The lower photo shows the ornately carved and gilded wagons of the Forepaugh-Sells Bros. Circus preparing to leave the lot during the season of 1899. I believe they are the menagerie wagons with the various circus animals, and the bandwagon may be on the right in the back. There are at least 10 wagons in this assembly and there were probably many more since one wagon has the number 61 on the back.

In the Kalamazoo Gazette of August 8, 1899 there was a large advertisement for the Adam Forepaugh & Sells Brothers Circus. Like the Robinson Circus, it described itself as the biggest and best, with a collection of 1,000 wild and trained animals, including Woodward's Seal & Sea Lion Orchestra. Now that's high class music!

I like to imagine that my gal from Kalamazoo, Mary Spohn Berghuis, whom you met last week, went to see this show. Did she wish she was playing cornet in the band?

Note that the tents of  the Forepaugh-Sells Circus were as absolutely waterproof as the John Robinson circus tents.

Kalamazoo Gazette - August 8, 1899

Both of these 5" x 7" photos are reproductions, but vintage reproductions that have an interesting photography history. They were originally part of the catalog of Charles Bernard of Savannah, Georgia. Mr. Bernard (1862-1936) was a former circus performer and traveling show agent, and in the 1920s and 30s he had a mail order business in old photographs of American circus groups. Some of the photos may not have been taken with his own camera, but he reproduced them in his own dark room, and sold them to circus fans and memorabilia collectors who wanted to remember the days of the great circuses, which were now fast disappearing. He was also a prolific writer on circus history and stories, and was featured in several show business magazines and newspapers. Today he would have a blog.

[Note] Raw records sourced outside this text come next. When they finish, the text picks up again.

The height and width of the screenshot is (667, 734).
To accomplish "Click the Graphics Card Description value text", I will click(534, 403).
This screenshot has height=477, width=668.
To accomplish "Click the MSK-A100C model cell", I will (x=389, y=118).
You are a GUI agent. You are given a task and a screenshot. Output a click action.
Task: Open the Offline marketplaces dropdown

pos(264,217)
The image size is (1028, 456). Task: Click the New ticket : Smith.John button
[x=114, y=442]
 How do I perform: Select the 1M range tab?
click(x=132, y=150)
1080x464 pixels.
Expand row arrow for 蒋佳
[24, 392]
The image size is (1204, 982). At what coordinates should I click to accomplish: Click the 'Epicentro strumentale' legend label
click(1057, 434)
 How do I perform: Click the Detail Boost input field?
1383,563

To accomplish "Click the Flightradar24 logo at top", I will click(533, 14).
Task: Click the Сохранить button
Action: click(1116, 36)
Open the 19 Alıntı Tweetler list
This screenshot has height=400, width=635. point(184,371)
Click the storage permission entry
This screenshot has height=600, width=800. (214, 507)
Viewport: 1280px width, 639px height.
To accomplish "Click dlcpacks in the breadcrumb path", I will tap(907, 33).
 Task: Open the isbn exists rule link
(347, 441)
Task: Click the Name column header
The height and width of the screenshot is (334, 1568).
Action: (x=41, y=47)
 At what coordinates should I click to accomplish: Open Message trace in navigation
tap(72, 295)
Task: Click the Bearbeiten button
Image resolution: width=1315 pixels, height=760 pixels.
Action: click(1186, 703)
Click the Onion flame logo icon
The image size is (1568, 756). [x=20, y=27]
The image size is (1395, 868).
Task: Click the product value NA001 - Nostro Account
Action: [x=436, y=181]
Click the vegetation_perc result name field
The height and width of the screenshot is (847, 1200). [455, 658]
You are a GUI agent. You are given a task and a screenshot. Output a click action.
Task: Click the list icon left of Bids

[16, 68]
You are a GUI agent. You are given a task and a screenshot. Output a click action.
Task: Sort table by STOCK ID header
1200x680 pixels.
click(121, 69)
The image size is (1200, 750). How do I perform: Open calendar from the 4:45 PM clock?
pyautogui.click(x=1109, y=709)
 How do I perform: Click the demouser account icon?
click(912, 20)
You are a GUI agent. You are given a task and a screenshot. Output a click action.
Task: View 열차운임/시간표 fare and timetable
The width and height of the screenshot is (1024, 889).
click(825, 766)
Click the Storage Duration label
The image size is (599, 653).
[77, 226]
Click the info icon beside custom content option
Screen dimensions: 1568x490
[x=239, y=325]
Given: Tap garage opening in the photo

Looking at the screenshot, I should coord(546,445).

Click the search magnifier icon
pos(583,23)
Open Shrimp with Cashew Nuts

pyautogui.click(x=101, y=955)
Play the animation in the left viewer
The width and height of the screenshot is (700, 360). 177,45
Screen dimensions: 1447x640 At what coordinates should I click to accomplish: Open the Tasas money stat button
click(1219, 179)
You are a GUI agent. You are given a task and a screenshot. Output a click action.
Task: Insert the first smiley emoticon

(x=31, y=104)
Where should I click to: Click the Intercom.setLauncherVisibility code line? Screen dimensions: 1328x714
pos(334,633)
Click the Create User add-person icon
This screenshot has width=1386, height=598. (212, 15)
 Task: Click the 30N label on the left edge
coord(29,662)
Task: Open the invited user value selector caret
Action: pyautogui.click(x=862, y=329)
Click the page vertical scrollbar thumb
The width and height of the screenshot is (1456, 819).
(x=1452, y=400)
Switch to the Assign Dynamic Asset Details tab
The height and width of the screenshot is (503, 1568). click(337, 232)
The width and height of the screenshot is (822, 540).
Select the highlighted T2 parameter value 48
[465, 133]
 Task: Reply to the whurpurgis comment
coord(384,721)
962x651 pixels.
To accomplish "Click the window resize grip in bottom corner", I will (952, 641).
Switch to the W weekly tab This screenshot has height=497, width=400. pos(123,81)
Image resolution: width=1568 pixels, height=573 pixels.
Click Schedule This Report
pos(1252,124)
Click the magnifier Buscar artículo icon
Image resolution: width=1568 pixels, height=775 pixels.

Though he did not live to see it established, he is considered one of the founders of the Circus Historical Society , which is one of the greatest history archives on the web. Shortly after his death in 1936, Charles Bernard's photos and negatives were sold to Robert Good of Allentown, PA and James Schonblom of Bradford, PA who both continued to sell these circus photos by mail order in the 1940s and 50s. That is where I suspect these two photos came from, so they are vintage reproductions of reproductions.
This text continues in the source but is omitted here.